*** Opening of MATERIAL FOR THIS EXERCISE ***

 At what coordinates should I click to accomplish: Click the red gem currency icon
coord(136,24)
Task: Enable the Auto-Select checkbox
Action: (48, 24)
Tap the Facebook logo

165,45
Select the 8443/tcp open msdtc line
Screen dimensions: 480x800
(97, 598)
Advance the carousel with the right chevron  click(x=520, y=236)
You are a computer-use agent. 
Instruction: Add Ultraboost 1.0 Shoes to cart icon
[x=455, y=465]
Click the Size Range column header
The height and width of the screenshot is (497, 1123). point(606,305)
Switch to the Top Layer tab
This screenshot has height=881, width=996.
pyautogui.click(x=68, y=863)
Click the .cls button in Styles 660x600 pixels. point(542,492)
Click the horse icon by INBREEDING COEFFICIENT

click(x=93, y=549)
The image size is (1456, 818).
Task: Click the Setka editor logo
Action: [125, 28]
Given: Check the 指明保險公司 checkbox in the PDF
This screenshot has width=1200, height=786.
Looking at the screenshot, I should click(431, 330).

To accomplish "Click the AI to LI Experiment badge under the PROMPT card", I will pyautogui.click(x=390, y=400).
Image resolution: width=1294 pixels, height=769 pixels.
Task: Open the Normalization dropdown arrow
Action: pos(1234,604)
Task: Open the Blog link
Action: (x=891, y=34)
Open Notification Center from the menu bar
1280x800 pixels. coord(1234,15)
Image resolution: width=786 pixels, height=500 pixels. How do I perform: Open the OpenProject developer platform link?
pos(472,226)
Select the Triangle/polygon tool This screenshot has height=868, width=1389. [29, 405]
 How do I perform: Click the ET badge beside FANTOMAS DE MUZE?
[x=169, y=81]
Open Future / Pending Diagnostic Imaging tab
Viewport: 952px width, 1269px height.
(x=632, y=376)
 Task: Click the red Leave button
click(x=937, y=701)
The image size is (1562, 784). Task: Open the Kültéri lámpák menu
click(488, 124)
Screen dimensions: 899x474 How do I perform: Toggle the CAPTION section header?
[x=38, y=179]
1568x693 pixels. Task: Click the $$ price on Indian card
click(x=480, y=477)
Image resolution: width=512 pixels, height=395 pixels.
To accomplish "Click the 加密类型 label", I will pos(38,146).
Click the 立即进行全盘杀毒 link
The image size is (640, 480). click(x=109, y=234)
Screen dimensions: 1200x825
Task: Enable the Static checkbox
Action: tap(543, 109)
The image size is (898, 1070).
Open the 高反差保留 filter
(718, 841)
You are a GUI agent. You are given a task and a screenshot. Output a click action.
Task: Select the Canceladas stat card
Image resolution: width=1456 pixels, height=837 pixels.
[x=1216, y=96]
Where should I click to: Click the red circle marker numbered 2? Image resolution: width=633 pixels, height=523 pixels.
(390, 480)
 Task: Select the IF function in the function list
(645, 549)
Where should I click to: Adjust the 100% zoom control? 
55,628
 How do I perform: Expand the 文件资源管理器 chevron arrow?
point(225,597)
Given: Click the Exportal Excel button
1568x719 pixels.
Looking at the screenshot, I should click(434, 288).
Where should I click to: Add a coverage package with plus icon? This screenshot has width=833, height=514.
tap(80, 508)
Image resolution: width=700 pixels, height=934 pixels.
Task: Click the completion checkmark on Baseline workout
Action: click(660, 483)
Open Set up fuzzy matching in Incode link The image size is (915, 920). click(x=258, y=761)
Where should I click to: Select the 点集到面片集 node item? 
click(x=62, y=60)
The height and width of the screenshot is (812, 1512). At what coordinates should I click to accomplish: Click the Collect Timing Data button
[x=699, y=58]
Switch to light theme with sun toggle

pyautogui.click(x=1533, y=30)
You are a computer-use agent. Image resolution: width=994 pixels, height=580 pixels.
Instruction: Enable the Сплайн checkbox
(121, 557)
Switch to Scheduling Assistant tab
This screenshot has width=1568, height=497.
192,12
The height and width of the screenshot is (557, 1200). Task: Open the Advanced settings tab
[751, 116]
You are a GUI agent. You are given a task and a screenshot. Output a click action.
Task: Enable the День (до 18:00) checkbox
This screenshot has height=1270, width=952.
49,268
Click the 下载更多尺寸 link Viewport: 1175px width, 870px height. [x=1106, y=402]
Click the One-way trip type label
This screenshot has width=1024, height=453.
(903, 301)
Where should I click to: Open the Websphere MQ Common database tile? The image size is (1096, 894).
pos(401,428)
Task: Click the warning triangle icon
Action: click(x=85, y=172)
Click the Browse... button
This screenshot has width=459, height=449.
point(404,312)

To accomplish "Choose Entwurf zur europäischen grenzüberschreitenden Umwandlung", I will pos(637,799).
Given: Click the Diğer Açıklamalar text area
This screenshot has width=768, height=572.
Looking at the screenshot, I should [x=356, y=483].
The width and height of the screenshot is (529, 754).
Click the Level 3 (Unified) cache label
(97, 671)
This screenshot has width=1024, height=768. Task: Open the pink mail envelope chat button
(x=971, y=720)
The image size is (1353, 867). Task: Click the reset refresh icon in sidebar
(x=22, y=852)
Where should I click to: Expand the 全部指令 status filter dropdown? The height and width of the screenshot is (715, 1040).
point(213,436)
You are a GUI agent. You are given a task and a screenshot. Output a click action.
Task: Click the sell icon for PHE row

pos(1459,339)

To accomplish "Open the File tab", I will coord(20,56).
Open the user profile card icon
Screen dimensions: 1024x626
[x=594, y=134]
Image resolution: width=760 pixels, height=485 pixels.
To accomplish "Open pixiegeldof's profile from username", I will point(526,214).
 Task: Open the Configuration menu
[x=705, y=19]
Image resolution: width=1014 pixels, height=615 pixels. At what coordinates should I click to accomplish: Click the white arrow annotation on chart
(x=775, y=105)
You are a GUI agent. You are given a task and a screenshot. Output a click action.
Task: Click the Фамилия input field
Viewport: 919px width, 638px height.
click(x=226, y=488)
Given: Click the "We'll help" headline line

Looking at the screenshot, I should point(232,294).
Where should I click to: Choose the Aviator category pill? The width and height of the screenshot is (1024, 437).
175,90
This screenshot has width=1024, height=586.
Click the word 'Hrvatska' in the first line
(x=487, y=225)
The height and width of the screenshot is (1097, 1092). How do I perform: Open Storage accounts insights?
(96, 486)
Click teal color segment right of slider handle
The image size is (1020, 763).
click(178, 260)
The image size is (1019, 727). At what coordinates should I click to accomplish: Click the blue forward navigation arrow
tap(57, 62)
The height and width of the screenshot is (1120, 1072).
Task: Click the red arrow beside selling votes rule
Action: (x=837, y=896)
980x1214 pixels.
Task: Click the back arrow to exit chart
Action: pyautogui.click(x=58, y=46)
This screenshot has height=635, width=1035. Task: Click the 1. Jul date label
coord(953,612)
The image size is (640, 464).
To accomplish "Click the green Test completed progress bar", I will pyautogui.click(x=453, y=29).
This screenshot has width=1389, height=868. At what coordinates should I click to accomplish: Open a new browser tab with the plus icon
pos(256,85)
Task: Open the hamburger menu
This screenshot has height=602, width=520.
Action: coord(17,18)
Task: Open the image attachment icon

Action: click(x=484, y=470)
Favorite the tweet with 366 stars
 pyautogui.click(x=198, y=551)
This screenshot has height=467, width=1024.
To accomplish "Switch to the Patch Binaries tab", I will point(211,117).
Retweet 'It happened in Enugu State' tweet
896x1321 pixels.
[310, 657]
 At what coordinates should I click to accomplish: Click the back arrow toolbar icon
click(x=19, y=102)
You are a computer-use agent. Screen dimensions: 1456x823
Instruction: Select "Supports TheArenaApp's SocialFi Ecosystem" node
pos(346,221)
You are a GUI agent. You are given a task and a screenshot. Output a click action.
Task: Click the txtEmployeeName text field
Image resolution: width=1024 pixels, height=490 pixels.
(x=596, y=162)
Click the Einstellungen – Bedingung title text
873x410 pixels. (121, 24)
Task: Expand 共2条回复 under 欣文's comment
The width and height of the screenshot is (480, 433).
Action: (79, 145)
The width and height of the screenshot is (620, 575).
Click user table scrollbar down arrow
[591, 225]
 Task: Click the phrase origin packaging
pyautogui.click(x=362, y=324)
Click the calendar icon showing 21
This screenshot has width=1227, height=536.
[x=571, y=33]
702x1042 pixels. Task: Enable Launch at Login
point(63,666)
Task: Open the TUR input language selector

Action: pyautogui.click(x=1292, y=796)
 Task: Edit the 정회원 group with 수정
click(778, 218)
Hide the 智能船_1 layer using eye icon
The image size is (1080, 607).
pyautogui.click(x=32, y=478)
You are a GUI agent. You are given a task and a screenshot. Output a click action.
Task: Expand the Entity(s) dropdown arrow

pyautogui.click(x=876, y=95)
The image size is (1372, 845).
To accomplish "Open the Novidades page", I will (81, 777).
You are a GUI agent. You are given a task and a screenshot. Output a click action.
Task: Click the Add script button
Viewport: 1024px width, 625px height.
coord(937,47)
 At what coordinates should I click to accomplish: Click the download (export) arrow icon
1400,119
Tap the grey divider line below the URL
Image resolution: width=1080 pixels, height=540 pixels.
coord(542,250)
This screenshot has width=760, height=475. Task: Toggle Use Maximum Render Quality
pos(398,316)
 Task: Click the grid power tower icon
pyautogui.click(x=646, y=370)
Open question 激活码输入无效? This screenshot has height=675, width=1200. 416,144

*** Close of MATERIAL FOR THIS EXERCISE ***

#### WHAT TO WORK ON:
Note each line above that contains "computer" and copy it out.

#### ANSWER BOX:
You are a computer-use agent. 
You are a computer-use agent. Image resolution: width=994 pixels, height=580 pixels.
You are a computer-use agent. Screen dimensions: 1456x823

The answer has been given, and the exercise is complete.